Paul Joseph Watson
Tuesday, April 24, 2012
A Big Brother transport bill that will empower the IRS to revoke passports of alleged tax delinquents, mandate the installation of black boxes in all cars, as well as a myriad of other privacy-busting measures, is set to take a huge leap forward this week.
House Republicans are taking heat from Democrats over their passage of a bill that merely extends funding for already existing federal highway programs. Dems such as Sen. Sheldon Whitehouse (D-R.I.) have been vocal in pushing the House to pass their version of Senate Bill 1813, otherwise known as the ‘Moving Ahead for Progress in the 21st Century Act’ (MAP-21).
However, MAP-21 represents a complete federal power grab over transportation and includes a number of chilling provisions that threaten to trample constitutional rights across the board.
The one that’s garnered most attention in the press is a provision that empowers the IRS to revoke passports of tax delinquents merely accused of owing over $50,000 in back taxes.

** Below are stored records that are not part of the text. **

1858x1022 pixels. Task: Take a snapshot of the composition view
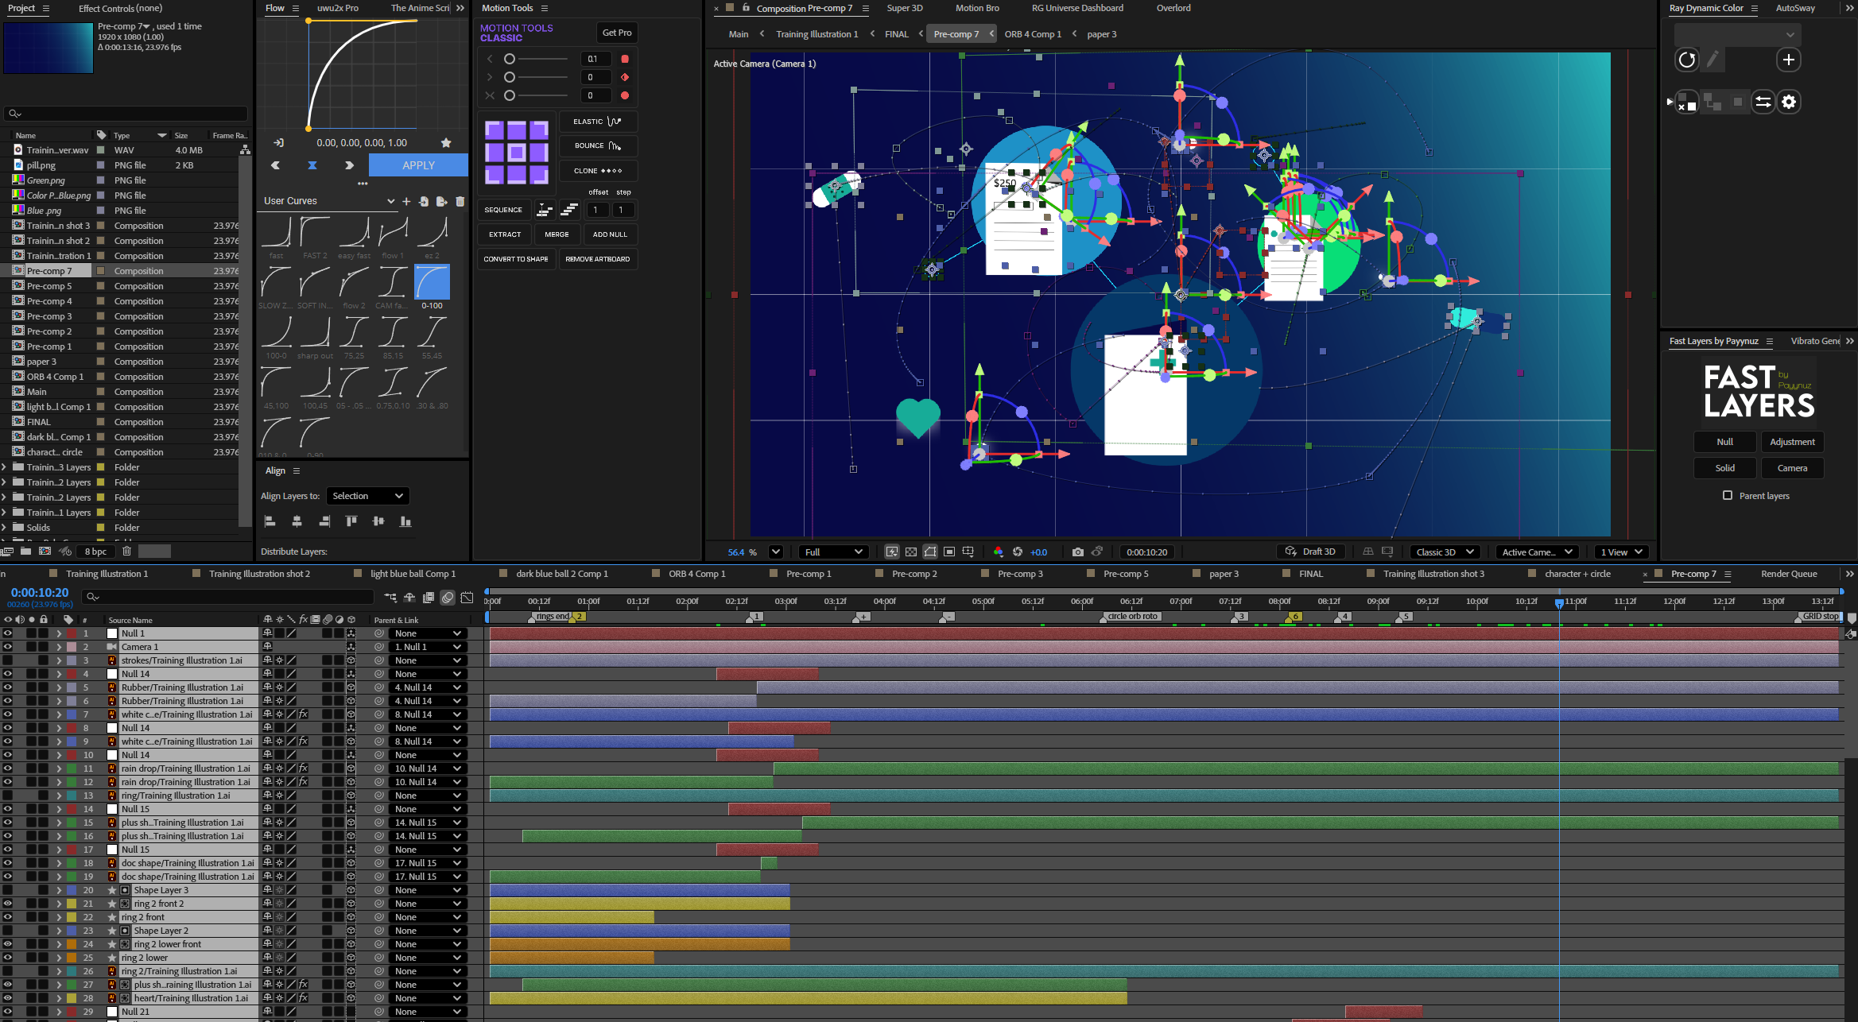point(1078,552)
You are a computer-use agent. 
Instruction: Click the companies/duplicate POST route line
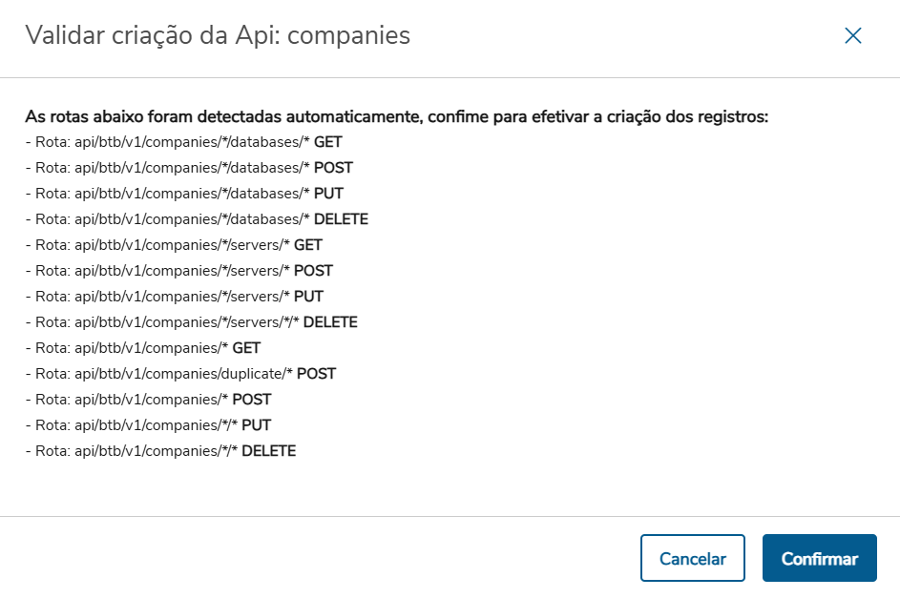point(180,374)
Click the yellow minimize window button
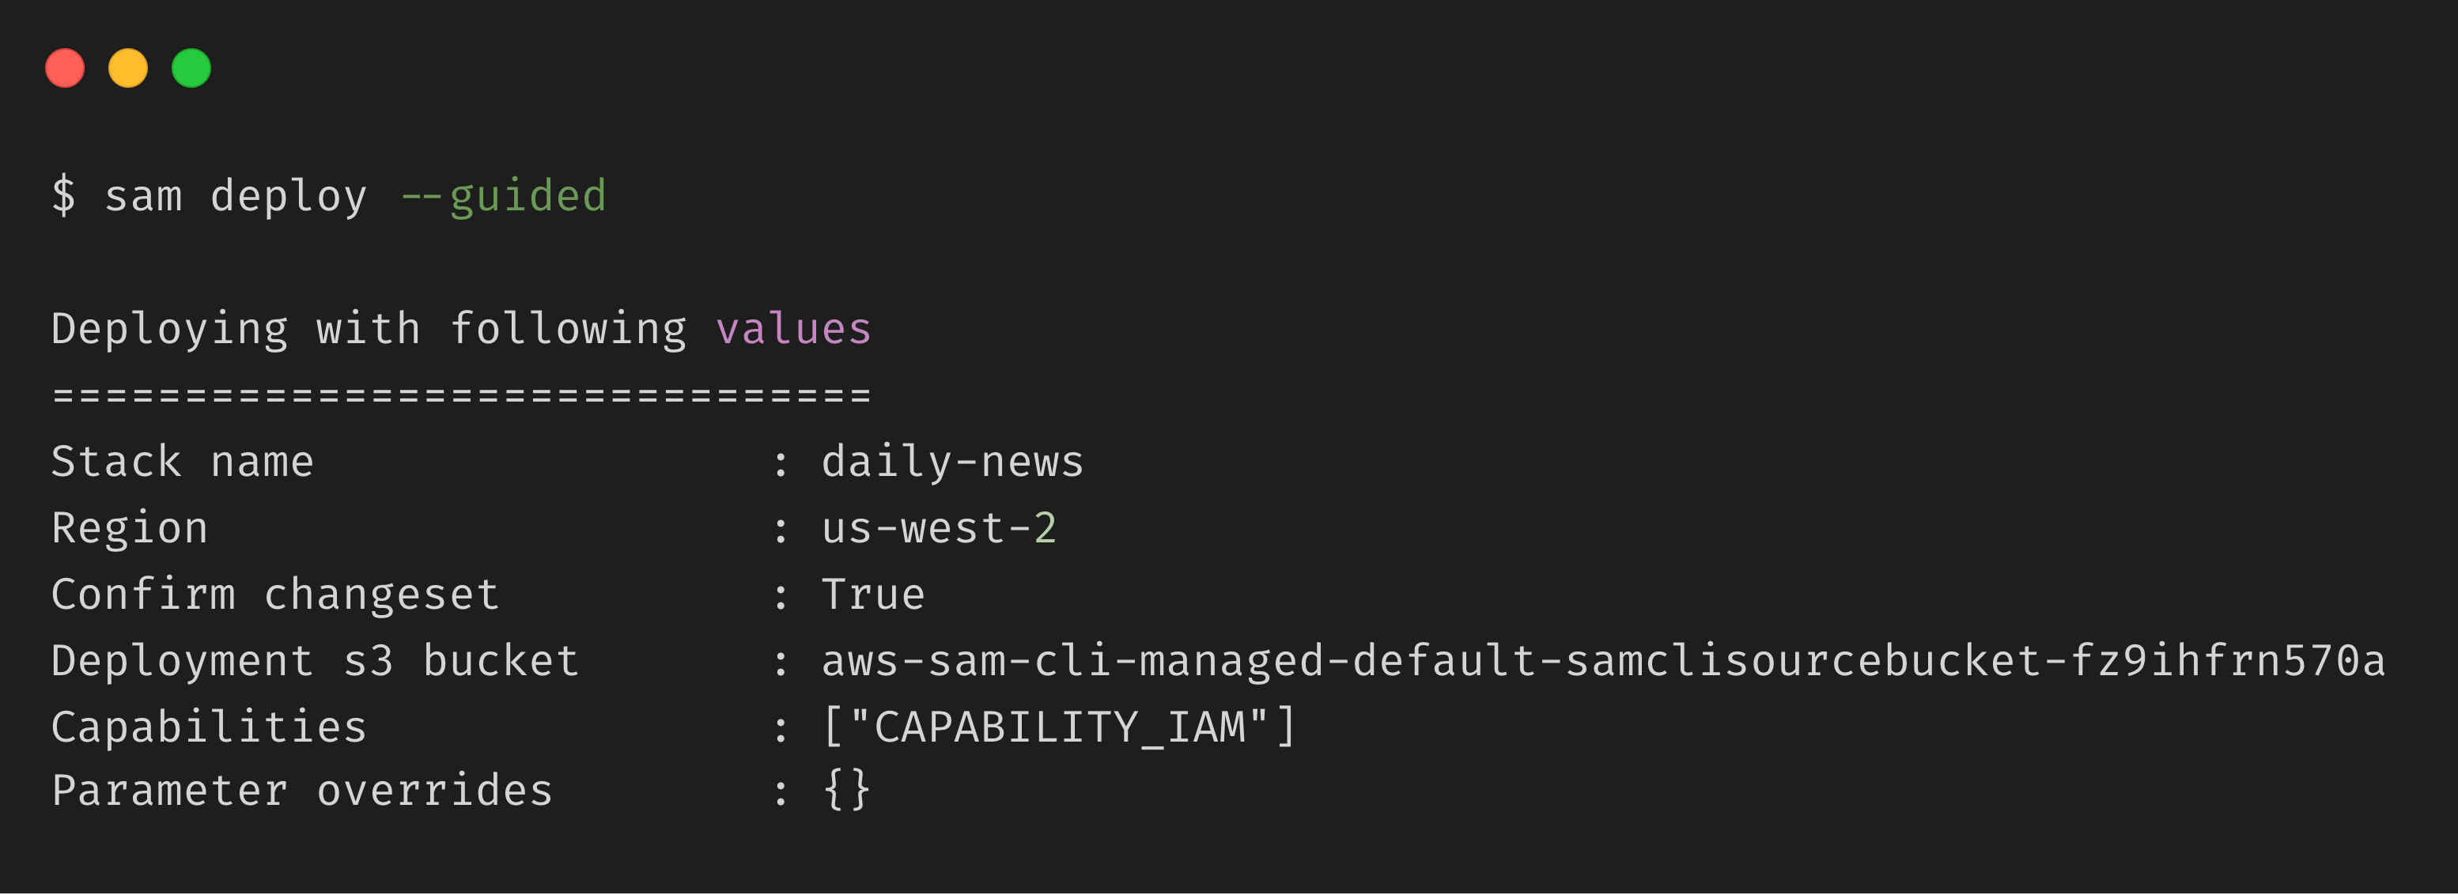2458x895 pixels. 128,69
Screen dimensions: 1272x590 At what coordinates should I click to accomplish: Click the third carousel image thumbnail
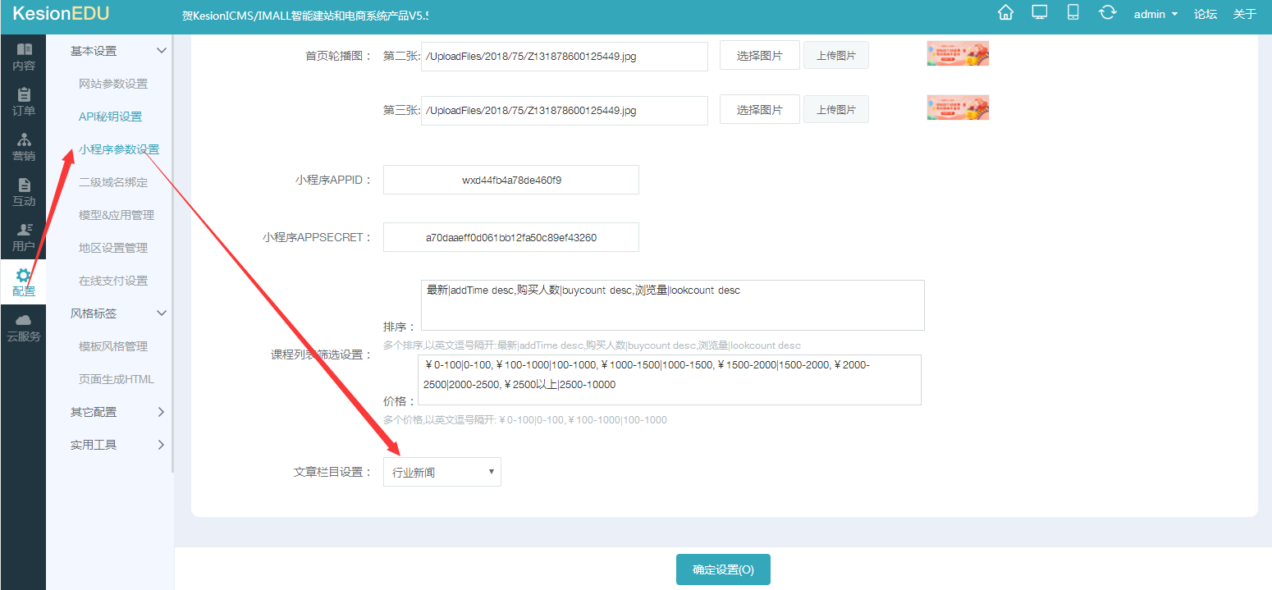[958, 107]
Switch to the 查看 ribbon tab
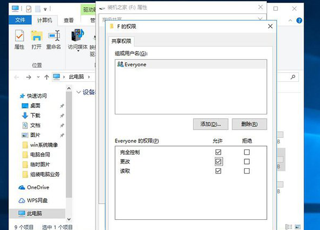Image resolution: width=320 pixels, height=230 pixels. 69,20
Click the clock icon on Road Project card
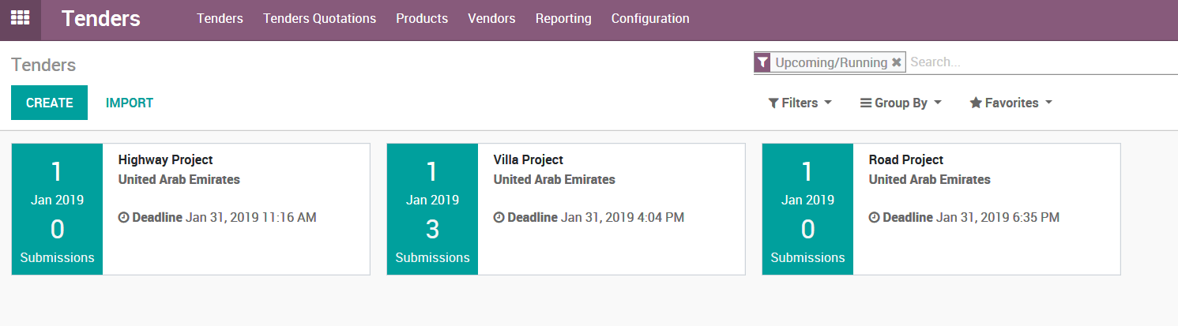The width and height of the screenshot is (1178, 326). coord(874,218)
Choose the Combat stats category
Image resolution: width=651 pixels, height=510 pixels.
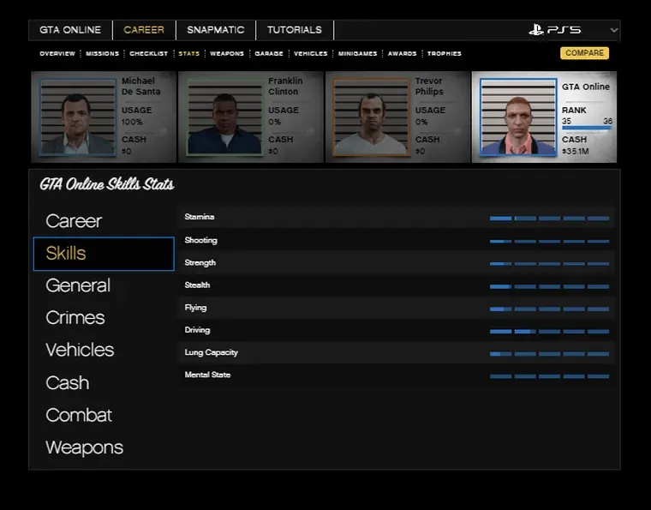pyautogui.click(x=79, y=415)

Labeled by prominent newspapers such as the Investor’s Business Daily as a “Stalinist” assault on mobility rights reminiscent of the Soviet Union, the provision is clearly unconstitutional, violating Article I, Section 9, paragraph 3 , which forbids “Bills of Attainder,” and has also been shot down in several Supreme Court cases.
In addition to the IRS provision, Section 31406 of the bill authorizes mandatory “data event recorders” to be used in all new cars from 2015 onwards. These black boxes could form the basis of a future tax by the mile system which has been aggressively pushed by the Obama administration.
Furthermore, Section 53006 of the bill – the “Vehicle-to-vehicle and vehicle-to-infrastructure communications systems deployment,” creates the framework for all vehicles to be connected wirelessly to other vehicles and infrastructure (such as the new street lights which are being installed with “Homeland Security applications” and can listen in on conversations), greasing the skids for constant real-time tracking, eavesdropping and surveillance.
Accusations by Democrats that House Republicans are killing jobs by refusing to pass MAP-21 is putting pressure on lawmakers to vote on a House version of S. 1813 that could include some or all of the provisions detailed above.
“Both the House and Senate are expected to appoint conferees to the highway bill as early as this week,” reports The Hill, meaning that once disagreements over the legislation have been resolved in committee, the final version of the bill will be up for a vote.